After the Massachusetts election, an official with the League of Women Voters who had vigorously supported the ban said, “I think a lot of voters have the idea this was designed to get guns away from the criminals. That’s not the real purpose.” [Emphasis added]

Both sides knew the implications of the vote and what it would mean if the ban was implemented.

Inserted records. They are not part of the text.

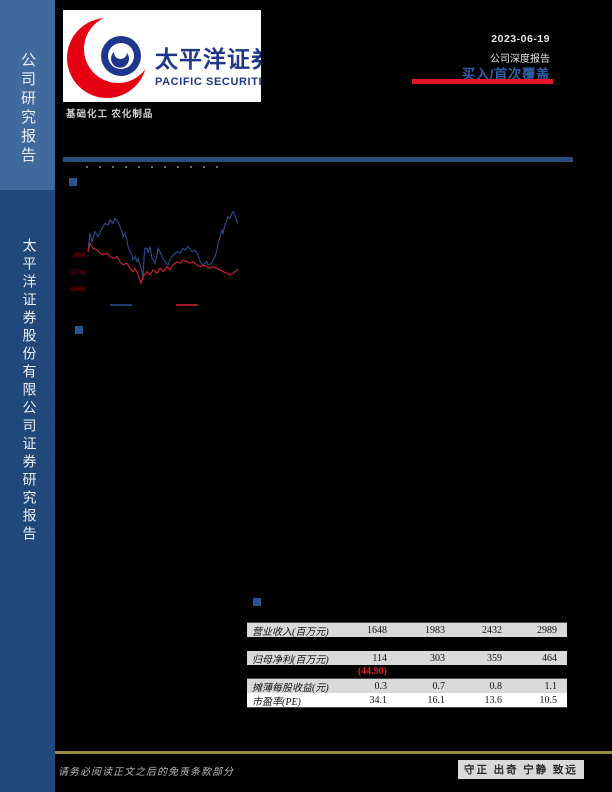  Describe the element at coordinates (290, 688) in the screenshot. I see `row-label: 摊薄每股收益(元)` at that location.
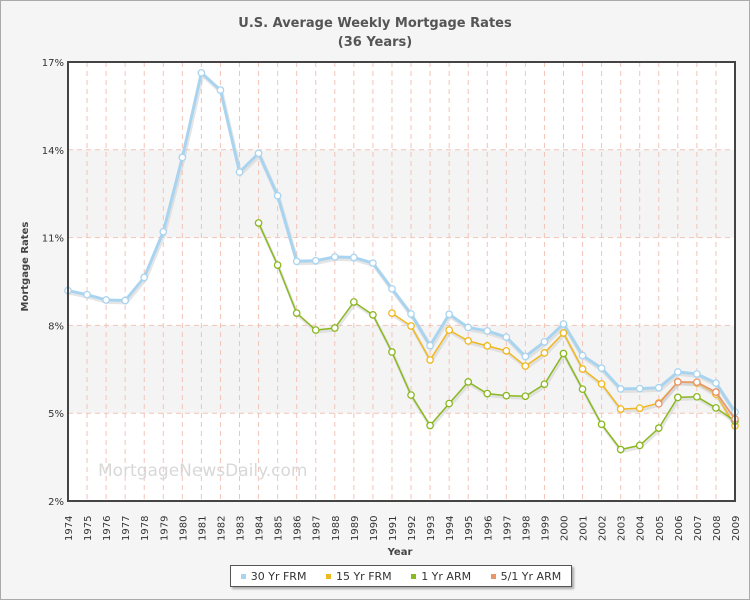  Describe the element at coordinates (70, 528) in the screenshot. I see `x-tick-label: 1974` at that location.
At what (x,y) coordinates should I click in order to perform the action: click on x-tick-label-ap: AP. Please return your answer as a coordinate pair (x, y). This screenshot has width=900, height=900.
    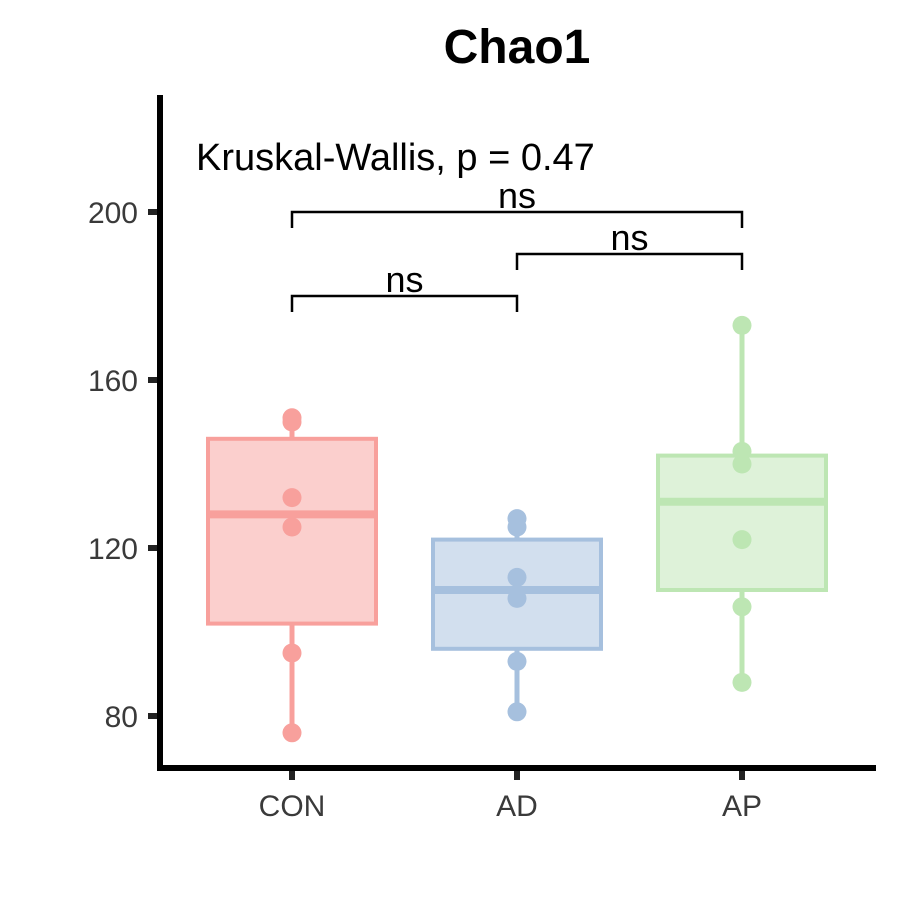
    Looking at the image, I should click on (742, 806).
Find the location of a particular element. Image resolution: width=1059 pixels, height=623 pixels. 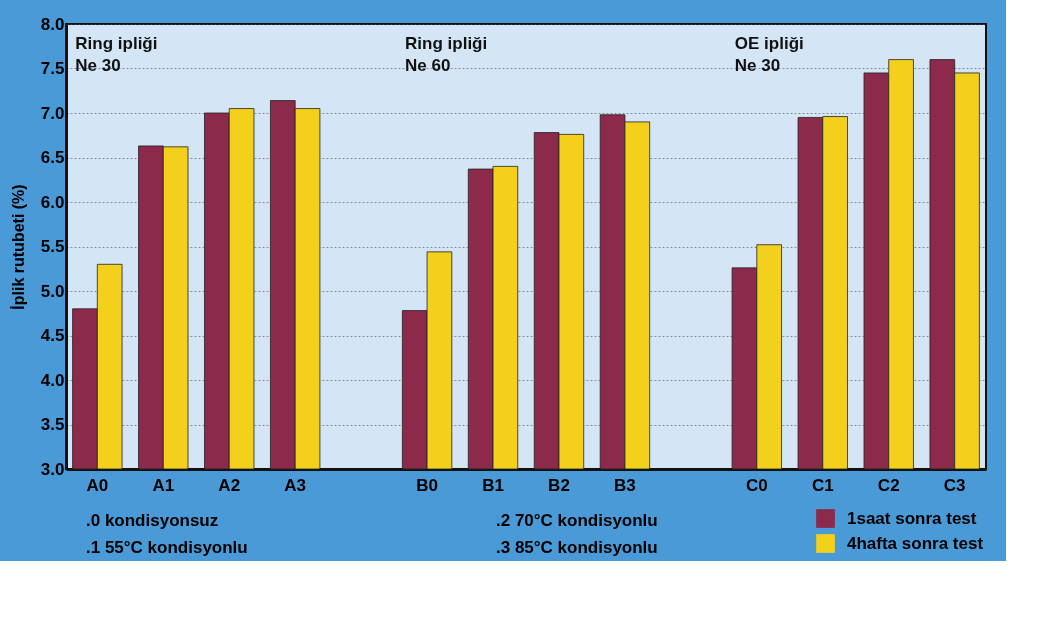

“If handgun confiscation could win in Massachusetts, then it could be pushed in city after city and state after state,” Kopel writes, adding that a similar initiative was being planned in Michigan, with the goal of getting enough states and local laws introduced to provide the backing for a national ban.

In a fundraising letter for the National Council to Control Handguns, board of directors member called the Massachusetts vote the “single most important event in the history of handgun control.”

Gun control activists soon learned that staunchest opponents of the ban weren’t just NRA members, but also state law enforcement agencies. If it passed, their officers would be prohibited from carrying handguns while off-duty. The opposition was so great, in fact, the Planning and Research Department of the Boston Police Department conducted first national survey of police attitudes toward guns, according to Kopel.

The result: An incredible 83 percent of leading police officials did not believe that “only the police should be allowed to have handguns.”

The Massachusetts initiative was ultimately defeated by a wide margin, 69 percent to 31 percent.

“Police opposition would continue to be one of the most serious problems faced by handgun prohibition advocates almost everywhere in the United States,” Kopel writes. “Many rank and file police supported self-defense by law-abiding citizens and viewed gun bans as unrealistic. Many police also had a long-standing respect for the NRA based on its decades of service in providing firearms training for police departments.”

In the years that followed, the Firearm Owners’ Protection Act of 1986 (FOPA) was passed, which revised several provisions of the Gun Control Act. Among them were restrictions on the Bureau of Alcohol, Tobacco, Firearms and Explosives’ (ATF) power of forfeiture, as well as search and seizure. The act also explicitly forbade a federal gun register and stated the Second Amendment was an individual right. But it also banned machine gun sales to the public.

Despite these setbacks, the gun control lobby was still in the fight, and in the years to come would find unexpected allies providing a vital impetus to their cause.